アパートなどを一棟まるごと売却する場合には、入居者の立ち退きが必要となります。立ち退きをしてくれない物件の売却方法や対処法について見ていきましょう。

立ち退きをしてもらうまでの流れ

入居者に立ち退きを求める場合には、以下のような流れが一般的となります。

  1. 立ち退きの理由を入居者に説明する
  2. 立ち退き料の交渉を進める
  3. 退去に向けた手続きを行う
  4. アパートを売却する

まずは立ち退き理由を書面で入居者に伝え、書面の送付後には入居者一人ひとりに直接説明して、納得してもらいましょう。入居者には立ち退きを断るという選択肢もありますから、少しでも理解を得られるよう、丁寧に対応しましょう。

説明の後には、引っ越し先の初期費用や引っ越し業者の手配といった入居者の費用負担が発生するため、速やかに応じて貰えるように立ち退き料を提案します。

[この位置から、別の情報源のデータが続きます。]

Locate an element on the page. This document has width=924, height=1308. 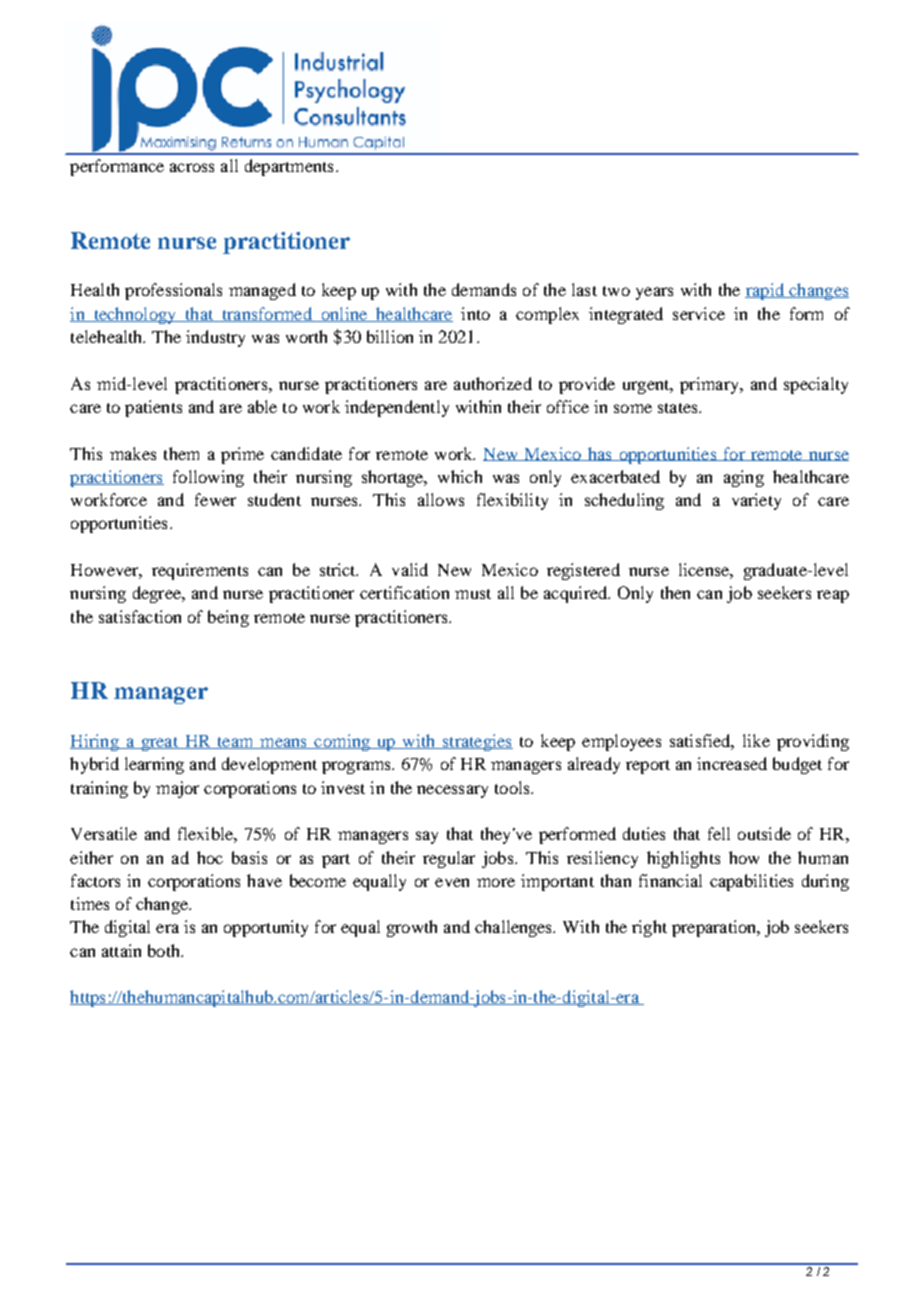
rapid is located at coordinates (765, 291).
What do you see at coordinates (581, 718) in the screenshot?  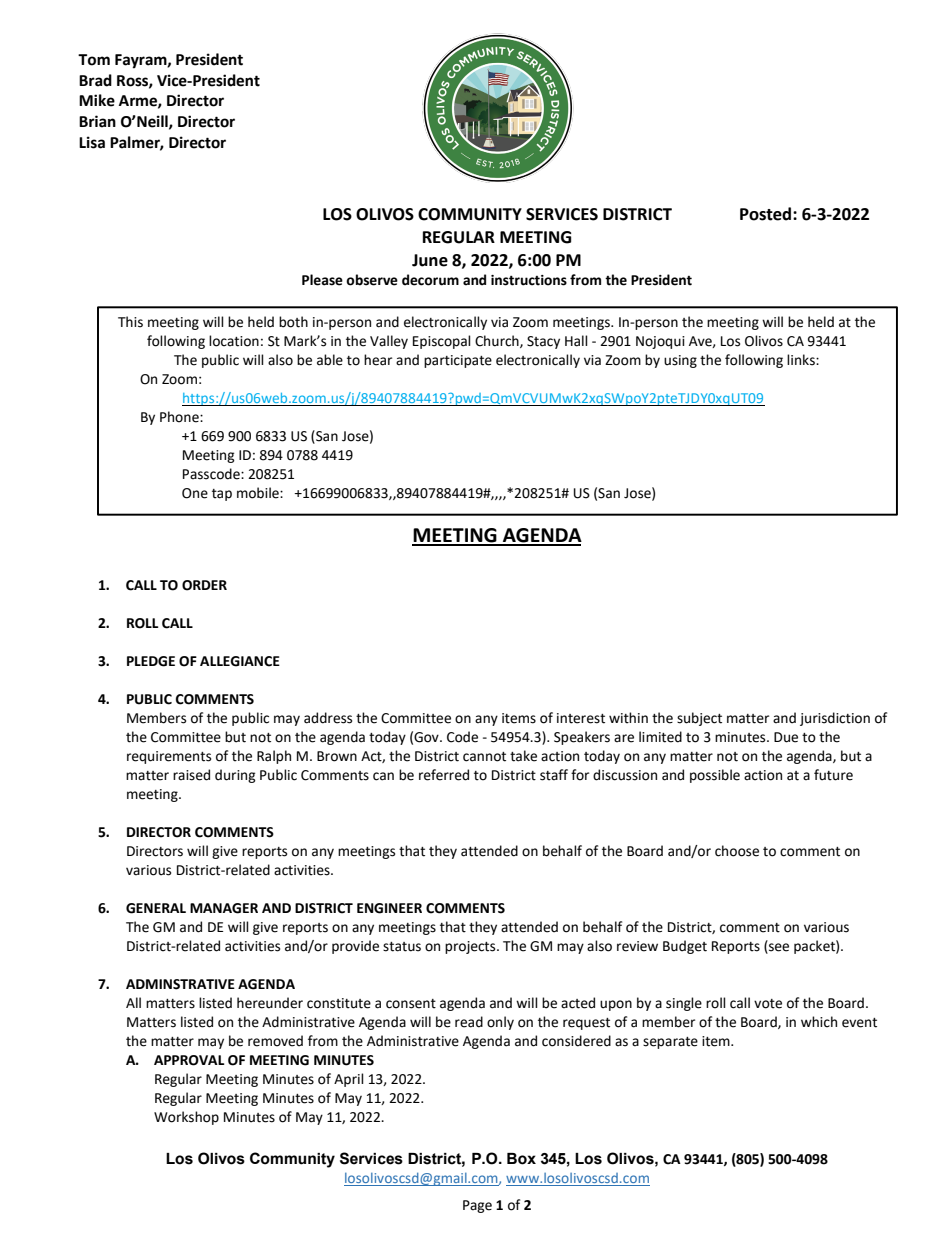 I see `interest` at bounding box center [581, 718].
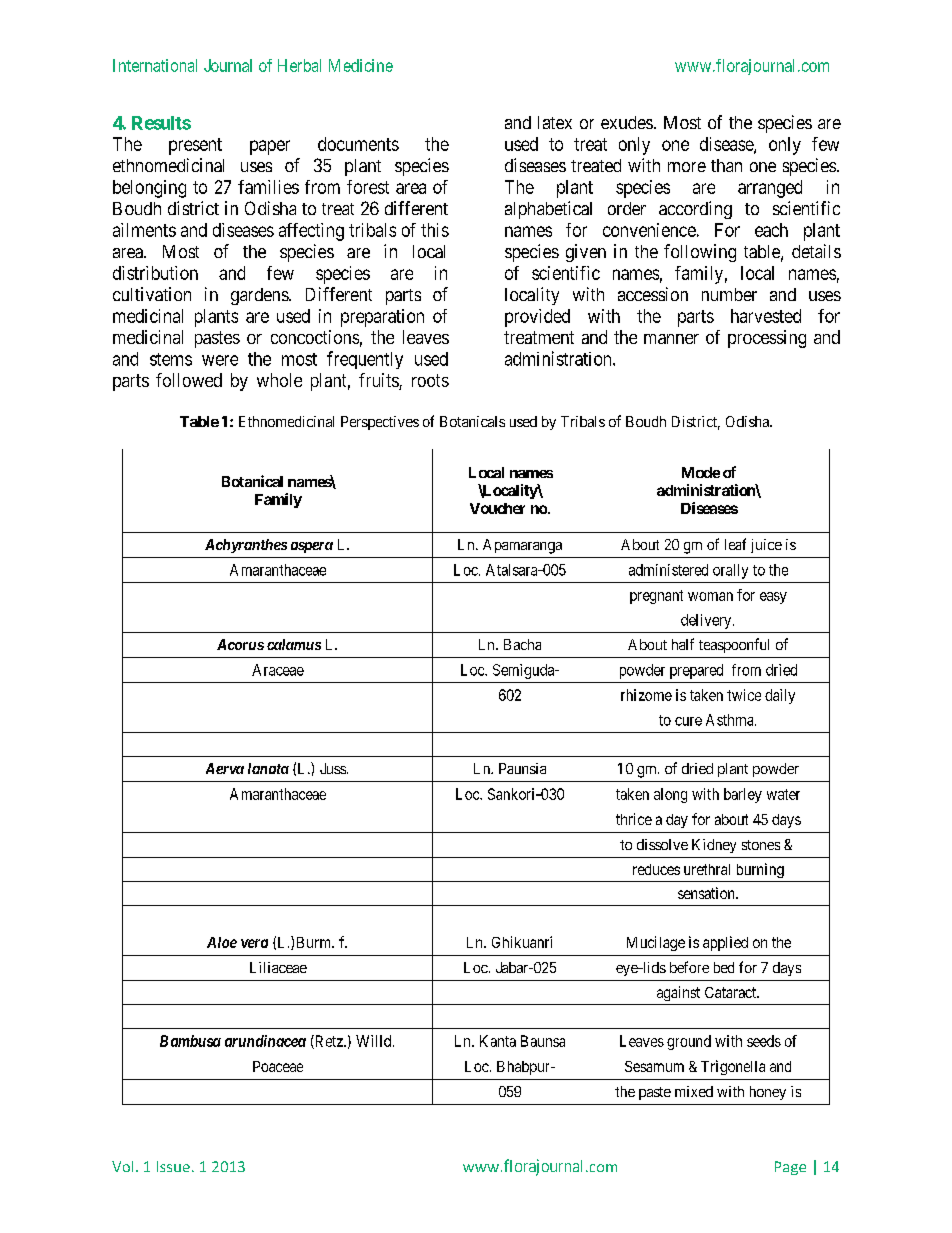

引っ越し先の敷金・礼金・前払い家賃に加えて、引っ越し費用なども含めた立ち退き料が必要です。

立ち退き料の交渉がまとまり次第、退去に向けた手続きを始めます。契約解除の手続きを行い、入居者が気持ちよく退去できるように原状回復費用を免除して敷金を返還するなどの工夫もよく用いられます。

入居者が退去した後は、いよいよアパートを売却します。

立ち退きしてくれない物件の売却方法

どうしても立ち退き交渉が上手くいかなかった場合は、売却後の買主に立ち退き交渉を任せるという方法もあります。売主は立ち退き交渉にかかる負担を軽減できる一方で、売却価格の減額交渉を受けるなど、買主へのメリットを調整する必要が出てきます。

ただし、基本的にはアパートを売却する際は一人残らず退去させることが必要です。

もしどうしても立ち退きに応じてくれない場合は…?

入居者が立ち退きに応じてくれないと、どんどん売り時を逃してしまいます。立ち退き料を上乗せするなどして、入居者が立ち退きにメリットを感じられるよう工夫する必要があるでしょう。

定期借家契約の場合には、契約した時点で契約期限が定められているため、期間満了後も住み続ける場合には入居者側に非があります。退去の最低6か月前までに通告をしておき、その上で尚立ち退きを拒否する場合には「異議申し立て」を行うことができます。

普通借家契約の場合には、2年ごとに契約が更新されるのが一般的です。この契約では入居者の権利が守られており、入居者が希望する限りは契約の更新が可能となります。ただしオーナーが契約の更新を希望せず立ち退きを希望しているのに出ていってくれない場合には、期間満了後に正当事由を明確化させた上で異議申し立てを行うのが良いでしょう。

最終手段として、「建物明渡請求訴訟」を裁判所に提訴する方法があります。オーナーと入居者が出廷し、立ち退き条件の話し合いを進めます。和解すれば和解調書の、判決が下された場合には確定判決の内容に従い、確定判決がある場合は期日までに退去しないと強制執行が行われます。